Why does Canada have three of the world's most liveable cities?
Why does Canada have three of the world's most liveable cities?
Why does Canada have three of the world's most liveable cities?
My experience is only from Vancouver and though I've visited many times, I don't live there, but
The public transportation and mixed zoning is something that I wish every city had. The city is massive but it feels cozy and entirely accessible.
Vancouver resident here. A great deal of the city of Vancouver and surrounding Lower Mainland are suburbs. The mixed-zoned areas tend to be some of the most expensive and have been gentrified to hell or are in the process of doing so.
Vancouver also has some of the worst traffic in Canada (and North America, if I remember right) and most of the buses here get stuck in gridlock traffic and are frequently late. Our passenger train system, the SkyTrain, is our best option but it is limited in where it has stations and Vancouver's immense wealth disparity and poor treatment of homeless often leaves the SkyTrain in a state of filth or feeling unsafe.
I've lived here all my life and will likely have to leave soon. Vancouver is not a livable city by any means; it's one of the most expensive places to live in North America. This is a very beautiful city with many amazing places to see and visit but it has a lot of darkness and suffering under that thin surface and less than nothing is being done about it.
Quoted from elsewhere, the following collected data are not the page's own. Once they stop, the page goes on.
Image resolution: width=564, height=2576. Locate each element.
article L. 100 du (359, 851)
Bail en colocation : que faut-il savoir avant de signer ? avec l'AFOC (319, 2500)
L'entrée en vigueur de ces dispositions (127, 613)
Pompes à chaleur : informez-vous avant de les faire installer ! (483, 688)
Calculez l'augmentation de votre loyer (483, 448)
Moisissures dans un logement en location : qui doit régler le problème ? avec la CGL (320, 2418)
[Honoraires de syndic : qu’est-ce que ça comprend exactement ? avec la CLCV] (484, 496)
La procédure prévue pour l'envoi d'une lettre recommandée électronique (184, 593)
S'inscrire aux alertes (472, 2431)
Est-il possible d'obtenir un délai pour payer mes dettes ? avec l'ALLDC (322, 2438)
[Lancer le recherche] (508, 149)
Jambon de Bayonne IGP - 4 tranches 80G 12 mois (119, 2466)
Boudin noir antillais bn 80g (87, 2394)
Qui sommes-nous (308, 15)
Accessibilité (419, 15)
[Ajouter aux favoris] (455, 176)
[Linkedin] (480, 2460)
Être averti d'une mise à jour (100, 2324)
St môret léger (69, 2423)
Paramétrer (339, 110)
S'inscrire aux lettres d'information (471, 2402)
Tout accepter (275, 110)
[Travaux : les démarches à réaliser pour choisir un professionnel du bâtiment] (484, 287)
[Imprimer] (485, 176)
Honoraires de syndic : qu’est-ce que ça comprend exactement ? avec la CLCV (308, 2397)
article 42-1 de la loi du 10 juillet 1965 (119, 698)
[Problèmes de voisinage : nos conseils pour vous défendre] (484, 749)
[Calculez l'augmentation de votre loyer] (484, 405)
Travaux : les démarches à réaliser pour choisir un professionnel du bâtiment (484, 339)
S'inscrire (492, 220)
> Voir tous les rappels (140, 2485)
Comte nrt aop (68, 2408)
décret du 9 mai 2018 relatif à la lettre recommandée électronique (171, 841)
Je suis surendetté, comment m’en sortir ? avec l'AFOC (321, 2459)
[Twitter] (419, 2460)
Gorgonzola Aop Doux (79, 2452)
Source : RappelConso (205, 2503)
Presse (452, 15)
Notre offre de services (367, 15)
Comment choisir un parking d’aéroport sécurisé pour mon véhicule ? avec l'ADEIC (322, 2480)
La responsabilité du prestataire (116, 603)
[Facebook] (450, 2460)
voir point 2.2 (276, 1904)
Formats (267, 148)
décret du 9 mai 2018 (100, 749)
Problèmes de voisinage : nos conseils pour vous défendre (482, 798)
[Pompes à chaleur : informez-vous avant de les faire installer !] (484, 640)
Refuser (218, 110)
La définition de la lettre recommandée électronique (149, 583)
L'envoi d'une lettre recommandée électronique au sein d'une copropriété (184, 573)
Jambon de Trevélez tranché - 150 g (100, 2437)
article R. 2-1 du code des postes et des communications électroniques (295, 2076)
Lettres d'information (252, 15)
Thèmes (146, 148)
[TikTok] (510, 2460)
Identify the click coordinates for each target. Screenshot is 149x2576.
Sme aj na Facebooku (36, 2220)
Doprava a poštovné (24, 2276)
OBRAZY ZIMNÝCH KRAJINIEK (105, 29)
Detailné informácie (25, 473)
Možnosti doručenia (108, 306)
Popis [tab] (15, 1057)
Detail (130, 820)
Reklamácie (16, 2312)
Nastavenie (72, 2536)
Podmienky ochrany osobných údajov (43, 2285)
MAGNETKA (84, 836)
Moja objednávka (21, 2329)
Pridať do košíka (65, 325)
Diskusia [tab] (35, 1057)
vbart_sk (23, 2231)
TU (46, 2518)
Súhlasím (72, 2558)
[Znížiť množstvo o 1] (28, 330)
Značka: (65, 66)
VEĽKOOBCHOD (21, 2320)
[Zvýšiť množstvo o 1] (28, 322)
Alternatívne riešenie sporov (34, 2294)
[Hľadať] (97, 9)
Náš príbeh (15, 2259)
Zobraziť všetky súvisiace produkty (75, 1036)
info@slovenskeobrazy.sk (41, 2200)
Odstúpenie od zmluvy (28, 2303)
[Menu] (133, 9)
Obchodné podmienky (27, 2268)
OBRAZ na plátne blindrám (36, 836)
For every beautiful tourist destination there are numerous streets full of homeless camps, littered with feces, and drug addicts stumbling around without any help.
This is based on old data, I believe. Maybe ten or twenty years ago sure. But now it is only feasible to move here if you earn 300,000+ a year, whee!
I was going to ask if livable included affordable.
It must not be included in their requirements... which means its not a very useful list
I mean, If you're only only going to have five cities, you can concentrate on doing them right /s
real answer: Because the majority of their cities are in the Midwest
I've deleted and redrafted this several times now... but am I unreasonable for being weirded out and a bit offended by how out of touch rich-and-powerful-people journalism is? Canada, like Australia, is soaked in blood. This is just public image laundry for a country with the same genocide cops and resource extraction monstrosities as all the other colonies, and I'm guessing most of the people reading a niche link aggregator aren't really the target audience.
If things like this are going to try and memory hole the crimes of a state, we should conscientiously memory hole crappy fluff pieces like this. Who's moving to Canada? Who has the ability to initiate infrastructure projects or run funding requests up the political ladder?
If nothing else, just as a personal request. I just spent a long time trying to stay calm and articulate (or relative to my original state upon reading this) because this really made my blood boil.
Because they don't consider how much it costs to live there. /thread
Calgary is the only one with a decent cost of living. You can get a single detached for 400k. You can buy an apartment starting at 120k. Not unreasonable
Yeah but the only downside is you have to live in Alberta, though.
(I am kidding... Calgary is a nice city, but the current ruling party are extreme Canadian magas so also not kidding.)
I wouldn't live in any of them. 1. They're cities. 2. Winter(especially there) is a bitch
Whoever wrote this has never lived in that kind of winter. I have. Eff that. Makes those places a zero, from the start
Oh yeah, Vancouver really gives northern Siberia a run for its money during the winter. Human beings just aren’t built to survive one or two days of snow every couple years. Best you stay far away and live somewhere pleasant, like rural Texas.
Maybe a list of most livable cities isn't for you then.
Winter is really mild in Vancouver and for the past 15 years it hasn't been that bad in Toronto either.
Good luck affording housing here though.
I live about 30 mins from vancouver in the US, and winter in this region really isn't that bad. I could see it for the other cities, but in this region we have years where it doesn't even snow at all. The last "bad winter" we had was about 2 years ago, and before that maybe 5 years ago?
Those are fairly mild winters dude, have you ever lived north of Tennessee?
I would love to live in toronto but I live in chicago now.